In the first chapter of the Gospel of Luke, we hear that the infant John leapt in the womb of his mother Elizabeth on the approach of the infant Jesus carried in the womb of his mother, the Virgin Mary. Today, in the first chapter of the Gospel of John, when the adult John sees Jesus coming towards him, he leaps in his very proclamation that Jesus is the Lamb of God – the one sent to take away the sins of the world!
It is easy to imagine that the scene contained just John and Jesus but Scripture tells us otherwise. Many people, we are told, were going out to see John – this man who was proclaiming that the Kingdom of God was at hand and that the Messiah was coming. Many people were heeding the message of John to repent of their sins and to be baptized in preparation for the Messiah’s coming. And it is in the very midst of this crowd of people who were aware of their sins and wanting to repent that Jesus appears on the riverbank of Jordan.

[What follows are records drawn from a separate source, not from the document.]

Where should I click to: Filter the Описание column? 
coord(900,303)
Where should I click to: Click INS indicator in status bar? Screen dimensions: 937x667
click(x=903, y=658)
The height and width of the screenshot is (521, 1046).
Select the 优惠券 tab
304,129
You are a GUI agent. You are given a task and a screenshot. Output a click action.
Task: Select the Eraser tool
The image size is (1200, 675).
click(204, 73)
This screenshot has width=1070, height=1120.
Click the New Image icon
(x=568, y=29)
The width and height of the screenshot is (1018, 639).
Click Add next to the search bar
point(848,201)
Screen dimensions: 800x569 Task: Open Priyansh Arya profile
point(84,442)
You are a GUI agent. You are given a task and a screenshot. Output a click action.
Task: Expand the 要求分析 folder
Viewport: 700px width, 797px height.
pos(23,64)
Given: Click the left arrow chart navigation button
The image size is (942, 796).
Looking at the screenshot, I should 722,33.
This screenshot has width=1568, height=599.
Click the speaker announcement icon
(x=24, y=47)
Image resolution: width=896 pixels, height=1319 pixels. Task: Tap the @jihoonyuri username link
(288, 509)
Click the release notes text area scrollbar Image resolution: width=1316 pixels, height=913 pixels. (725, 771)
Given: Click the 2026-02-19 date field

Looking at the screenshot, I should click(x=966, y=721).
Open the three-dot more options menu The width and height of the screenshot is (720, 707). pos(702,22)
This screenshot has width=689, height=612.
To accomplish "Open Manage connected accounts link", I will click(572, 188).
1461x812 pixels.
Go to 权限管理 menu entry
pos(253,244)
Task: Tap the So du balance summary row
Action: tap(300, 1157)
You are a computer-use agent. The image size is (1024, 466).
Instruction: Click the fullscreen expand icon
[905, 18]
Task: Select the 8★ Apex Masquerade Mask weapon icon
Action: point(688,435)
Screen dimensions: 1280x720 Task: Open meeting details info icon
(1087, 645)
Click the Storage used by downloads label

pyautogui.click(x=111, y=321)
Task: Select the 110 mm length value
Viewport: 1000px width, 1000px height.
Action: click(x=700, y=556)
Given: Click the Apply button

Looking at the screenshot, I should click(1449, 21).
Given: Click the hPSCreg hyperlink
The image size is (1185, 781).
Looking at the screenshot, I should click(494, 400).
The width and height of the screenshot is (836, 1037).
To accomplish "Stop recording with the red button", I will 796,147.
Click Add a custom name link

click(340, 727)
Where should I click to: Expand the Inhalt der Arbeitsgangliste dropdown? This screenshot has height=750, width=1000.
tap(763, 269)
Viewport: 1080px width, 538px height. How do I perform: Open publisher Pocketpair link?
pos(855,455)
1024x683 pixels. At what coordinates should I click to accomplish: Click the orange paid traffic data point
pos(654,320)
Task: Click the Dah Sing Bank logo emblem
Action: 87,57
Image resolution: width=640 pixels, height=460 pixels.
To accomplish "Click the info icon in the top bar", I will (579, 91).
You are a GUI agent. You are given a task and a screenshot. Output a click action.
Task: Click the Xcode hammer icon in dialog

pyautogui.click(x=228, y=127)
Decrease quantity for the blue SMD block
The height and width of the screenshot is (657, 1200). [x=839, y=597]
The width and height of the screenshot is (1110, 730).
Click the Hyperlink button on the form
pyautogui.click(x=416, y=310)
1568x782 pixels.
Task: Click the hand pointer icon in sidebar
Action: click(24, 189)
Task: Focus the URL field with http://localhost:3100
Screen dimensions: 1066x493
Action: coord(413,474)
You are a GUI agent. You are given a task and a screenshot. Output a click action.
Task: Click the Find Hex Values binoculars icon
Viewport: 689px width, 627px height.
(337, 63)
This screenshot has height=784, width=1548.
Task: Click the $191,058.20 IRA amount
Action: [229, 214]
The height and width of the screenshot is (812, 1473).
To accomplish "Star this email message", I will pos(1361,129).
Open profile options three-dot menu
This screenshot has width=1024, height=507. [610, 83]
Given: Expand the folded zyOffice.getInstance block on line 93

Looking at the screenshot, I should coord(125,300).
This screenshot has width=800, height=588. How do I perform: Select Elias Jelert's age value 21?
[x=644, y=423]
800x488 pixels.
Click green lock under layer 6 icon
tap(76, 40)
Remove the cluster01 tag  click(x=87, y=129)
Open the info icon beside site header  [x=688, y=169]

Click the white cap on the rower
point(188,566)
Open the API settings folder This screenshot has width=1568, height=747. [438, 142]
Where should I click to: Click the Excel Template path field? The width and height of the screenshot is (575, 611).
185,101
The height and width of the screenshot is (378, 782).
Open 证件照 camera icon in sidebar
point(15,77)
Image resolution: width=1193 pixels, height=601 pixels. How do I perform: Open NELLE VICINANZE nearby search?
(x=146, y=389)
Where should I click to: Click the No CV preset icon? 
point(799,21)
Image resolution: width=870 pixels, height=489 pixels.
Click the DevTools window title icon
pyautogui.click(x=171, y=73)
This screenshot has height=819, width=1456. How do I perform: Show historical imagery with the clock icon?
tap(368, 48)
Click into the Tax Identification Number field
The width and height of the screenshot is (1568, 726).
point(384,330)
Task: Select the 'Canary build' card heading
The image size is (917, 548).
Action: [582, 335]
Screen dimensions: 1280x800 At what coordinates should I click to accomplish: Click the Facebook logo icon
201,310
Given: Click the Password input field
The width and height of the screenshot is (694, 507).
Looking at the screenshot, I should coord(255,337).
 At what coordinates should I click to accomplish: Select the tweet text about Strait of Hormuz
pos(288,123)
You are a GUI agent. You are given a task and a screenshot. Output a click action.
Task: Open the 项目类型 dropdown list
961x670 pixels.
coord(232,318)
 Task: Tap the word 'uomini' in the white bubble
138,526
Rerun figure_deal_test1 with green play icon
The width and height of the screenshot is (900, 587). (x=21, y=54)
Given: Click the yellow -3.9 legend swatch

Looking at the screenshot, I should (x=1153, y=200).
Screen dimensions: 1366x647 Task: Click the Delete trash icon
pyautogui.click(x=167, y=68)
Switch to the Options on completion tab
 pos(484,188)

This had to have been disconcerting for John who was proclaiming a Messiah who would baptize not with water but rather fire and the Holy Spirit – the appearance of a humble messiah willing to be in the midst of sinners. But the Holy Spirit who came upon Jesus during his baptism in the Jordan also enlightens the understanding of John that the true Messiah and King of Israel would not accomplish God’s will by the power of this world but by being the humble Lamb of God who takes away the sins of the world. God will bring about his Kingdom by His fire and His Holy Spirit and in His way. John was gifted to be led into this understanding just as our Lord began his public ministry.
And John points him out. Behold, the Lamb of God, who takes away the sins of the world … Now I have seen and testified that he is the Son of God. The proclamation of John is the mission of the Church. The Church is to do what John did – point Jesus out and say, “He is the Savior! Yes, humble. Yes, ever willing to be in the midst of sinners, but he alone is the Savior.” At every Mass we repeat the words of John when the priest holds up the Eucharist and proclaims, “Behold the Lamb of God, behold him who takes away the sins of the world!” By saying these words, we also remind ourselves who we are to be as Church.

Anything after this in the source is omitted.